Whatever. Enforcement is now being done through lawyerly conversations with executives. Not much to film here. Businesses found to be guilty of hiring illegal workers are fined and warned. If they keep doing it, the punishments grow harsher.
.................

That's exactly the Obama approach. Anyone who doubts its effectiveness should note the discomfort among open-borders interests. The U.S. Chamber of Commerce has sued to stop the expansion of E-Verify.
......................

And so by the time Schumer unveils his program, the larger public will already have reason to trust that the next amnesty would be the last. Schumer has gone further in that regard. He has proposed a tighter verification system using unique biometric markers, such as fingerprints or the iris of eyes. And he has come out and said that America lacks engineers, not low-skilled laborers.

Imagine that, an immigration overhaul that promises real enforcement, protects our most vulnerable workers and recognizes America's true labor needs. And we're getting there without the dramatics. Boy, are these guys smart.

Raciality.com

Vicente Duque

TL Winslow said...

The age-old pesky U.S.-Mexico border problem has taxed the resources of both countries, led to long lists of injustices, and appears to be heading only for worse troubles in the future. Guess what? The border problem can never be solved. Why? Because the border IS the problem! It's time for a paradigm change.
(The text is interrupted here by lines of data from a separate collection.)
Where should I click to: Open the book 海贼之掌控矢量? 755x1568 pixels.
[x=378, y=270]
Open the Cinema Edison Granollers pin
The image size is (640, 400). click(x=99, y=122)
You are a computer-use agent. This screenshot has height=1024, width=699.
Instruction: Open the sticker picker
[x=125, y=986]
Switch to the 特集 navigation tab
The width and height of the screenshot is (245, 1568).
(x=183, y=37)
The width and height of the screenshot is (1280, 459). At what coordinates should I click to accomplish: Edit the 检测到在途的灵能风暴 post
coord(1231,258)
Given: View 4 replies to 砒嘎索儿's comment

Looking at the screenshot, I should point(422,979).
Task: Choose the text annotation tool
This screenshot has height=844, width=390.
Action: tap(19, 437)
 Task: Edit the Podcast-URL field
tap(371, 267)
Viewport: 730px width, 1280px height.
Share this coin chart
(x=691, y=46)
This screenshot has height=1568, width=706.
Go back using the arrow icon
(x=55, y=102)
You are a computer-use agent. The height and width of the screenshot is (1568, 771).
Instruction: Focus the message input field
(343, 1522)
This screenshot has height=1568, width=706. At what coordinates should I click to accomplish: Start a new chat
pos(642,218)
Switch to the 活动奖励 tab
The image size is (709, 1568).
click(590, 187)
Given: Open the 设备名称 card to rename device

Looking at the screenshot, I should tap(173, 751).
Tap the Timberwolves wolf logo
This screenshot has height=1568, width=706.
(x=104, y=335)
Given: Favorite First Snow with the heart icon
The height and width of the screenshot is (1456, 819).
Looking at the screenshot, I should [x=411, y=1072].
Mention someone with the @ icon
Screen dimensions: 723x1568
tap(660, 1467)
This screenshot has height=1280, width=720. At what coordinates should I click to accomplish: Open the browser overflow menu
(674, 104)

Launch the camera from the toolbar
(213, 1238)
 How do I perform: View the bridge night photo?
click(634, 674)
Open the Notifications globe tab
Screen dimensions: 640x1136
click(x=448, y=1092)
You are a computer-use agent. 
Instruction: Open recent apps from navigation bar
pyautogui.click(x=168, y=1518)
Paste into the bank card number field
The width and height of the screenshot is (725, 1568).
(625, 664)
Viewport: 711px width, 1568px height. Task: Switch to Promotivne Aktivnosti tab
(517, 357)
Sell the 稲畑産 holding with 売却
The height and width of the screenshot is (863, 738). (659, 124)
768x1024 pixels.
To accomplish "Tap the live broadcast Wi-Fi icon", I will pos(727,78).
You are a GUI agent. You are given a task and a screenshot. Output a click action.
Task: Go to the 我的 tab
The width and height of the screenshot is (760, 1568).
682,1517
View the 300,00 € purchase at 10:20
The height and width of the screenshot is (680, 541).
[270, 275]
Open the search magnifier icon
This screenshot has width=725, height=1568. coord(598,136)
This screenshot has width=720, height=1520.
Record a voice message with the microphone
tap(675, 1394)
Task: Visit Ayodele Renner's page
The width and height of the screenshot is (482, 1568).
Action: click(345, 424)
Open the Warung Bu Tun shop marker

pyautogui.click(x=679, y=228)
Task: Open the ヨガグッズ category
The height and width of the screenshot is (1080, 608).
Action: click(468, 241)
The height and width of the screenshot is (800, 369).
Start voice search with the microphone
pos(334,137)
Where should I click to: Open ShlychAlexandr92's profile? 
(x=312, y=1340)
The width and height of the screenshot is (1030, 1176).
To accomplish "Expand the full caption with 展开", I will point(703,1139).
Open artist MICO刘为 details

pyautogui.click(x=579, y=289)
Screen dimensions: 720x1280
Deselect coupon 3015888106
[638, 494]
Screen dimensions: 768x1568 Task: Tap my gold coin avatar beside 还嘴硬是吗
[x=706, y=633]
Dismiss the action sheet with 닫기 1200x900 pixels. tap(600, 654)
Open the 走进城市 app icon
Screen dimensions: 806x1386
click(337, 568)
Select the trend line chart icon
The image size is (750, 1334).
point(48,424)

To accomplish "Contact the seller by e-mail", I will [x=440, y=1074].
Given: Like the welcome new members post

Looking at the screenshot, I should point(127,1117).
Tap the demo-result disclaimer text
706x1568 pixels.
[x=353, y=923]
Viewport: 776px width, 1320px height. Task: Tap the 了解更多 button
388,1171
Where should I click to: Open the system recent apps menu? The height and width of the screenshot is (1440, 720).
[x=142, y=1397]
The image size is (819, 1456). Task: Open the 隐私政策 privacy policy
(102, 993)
Never fear, a satisfying, comprehensive solution is within reach: the Megamerge Dissolution Solution. Simply dissolve the border along with the failed Mexican government, and megamerge the two countries under U.S. law, with mass free 2-way migration eventually equalizing the development and opportunities permanently, with justice and without racism, and without threatening U.S. sovereignty or basic principles.

Take time to read about the new paradigm by Googling "Megamerge Dissolution Solution", or click

http://tlwinslow.weebly.com/megamerge-the-dissolution-solution.html

David Romm said...

This issue is not about immigration or who deserves and who does not deserve green card visas. The issue is should anything be done to make the jobs of judges less stressful? The answer is no. Judges, physicians, and prison wardens (the examples from the article) chose stressful jobs out of a feeling that they could ensure justice in these areas. Justice requires plenty of work between balancing the truth and what is reasonable. It seems to me that when the stress gets too much, people in these careers need to take a look at the scale and see which factor "truth" or "reason" needs to be re-examined. I admire people in these positions, but they should remember that their view of what is just vs unjust is going to change just as the truth changes.

Terry Hardy said...

The understaffing, in my view, is the single biggest problem the country has in terms of actually dealing with all of the immigrants (and potential immigrants) that are currently bogged down in the system. The process for attaining a green card visa should be a welcoming and streamlined one. Instead, those who wish to move to this country are faced with broken processes, a lack of help and wait times that routinely reach and exceed multiple years.